The Hard Question

The other day someone asked me a question that’s been lingering with me a bit. They asked me what the most difficult part of my injury is. Well… Where do I start? I heard a saying once that “losing a body part is just as devastating as losing an immediate family member”. So, if that’s true I lost two legs, two hands, ten fingers, ten toes, my core and my trunk. Those are all the main body parts effected by my injury. If that saying is accurate, then I lost just about my whole family and then some. I know there’s people reading this thinking well you still have some use of your fingers and hands so technically you didn’t lose them completely. This is true and I agree to an extent, but I didn’t make up the saying, it’s just a comparison. A comparison that I, personally, think is a great one.

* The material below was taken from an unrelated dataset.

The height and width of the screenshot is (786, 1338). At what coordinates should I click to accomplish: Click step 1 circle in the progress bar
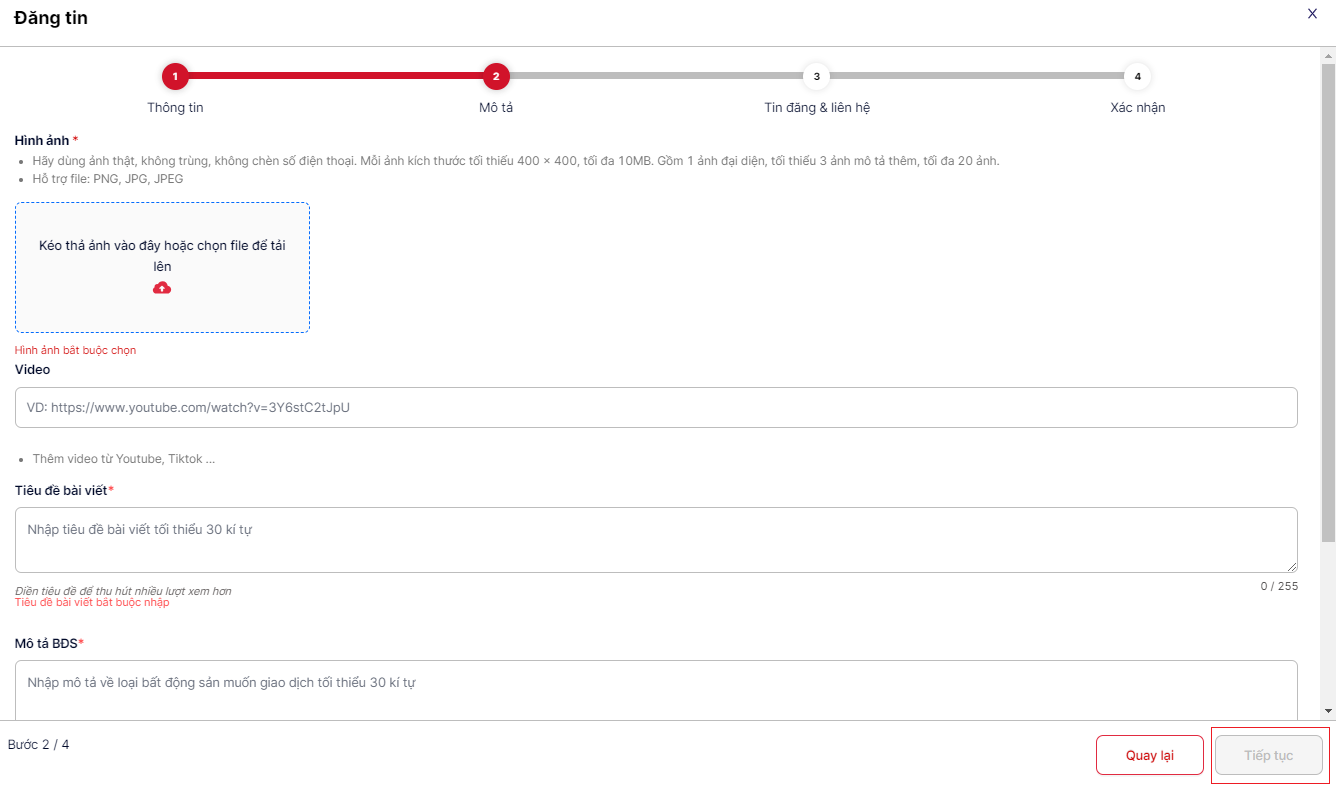click(175, 76)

When they asked me this question at first I had to sit there and think really hard. Which is more important, your hands or legs? That’s a pretty tough question, but I finally came up with my best answer. The most difficult part of my injury was losing my hands. If you think about it your hands are like your best friends. You literally do everything together. You express yourself using them, you use them while talking, to describe something, etc. I can go on for days about all the things you do with your hands without even giving it the slightest thought.

When my accident initially happened I had no motor control whatsoever in my hands. Lifting my arm off the bed was one of my first huge successes. My surgeon had the idea that I would forever remain a “quadriplegic” and be bedridden for the rest of my life. We know now that isn’t going to happen but the fact that I once was in such bad shape that the Chief Neurosurgeon had such low hopes for my life is still a scary thought. While still in the hospital I would spend hours just staring at my fingers trying to move them, hoping some sort of miracle would happen and a little signal would go through my broken spine to my fingers. For months my hands were frozen in time, maybe a little twitch here or there, but nothing major. This meant relying on others to feed me, clothe me, brush my teeth, wash my face, press buttons on the remote, move my pillow/blankets, hold my cup while I sip through a straw, text message my friends for me, itch my body, everything. I could not do anything for myself, literally. Because everyone has their own way of doing things adapting to this was very difficult. There is nothing in the world more frustrating.

Thankfully, I have much more return in my hands now-a-days. Although I don’t do most things like everyone else, I do most things and that’s what matters. I’ve talked to a lot of people who say hands take the longest to return because all of the muscles are so small, which I totally understand. The biggest struggle in the case of a spinal cord is the uncertainty. The time limit is uncertain and the amount of return is uncertain, leaving you feeling stranded in your own life. As you progress and become more knowledgable about your body and treatments things do get easier, but never more certain.

I didn’t make this blog to whine and complain to you all, so instead of leaving on a negative note like that I’ll end with a progression video from yesterday’s therapy session. I walked the longest distance thus far, 120 feet! (Note: we didn’t film the whole 120 ft in case you watch it and say to yourself “that didn’t look like that far”) Enjoy!

And p.s.
Never take your hands, or any body part for that matter, for granted.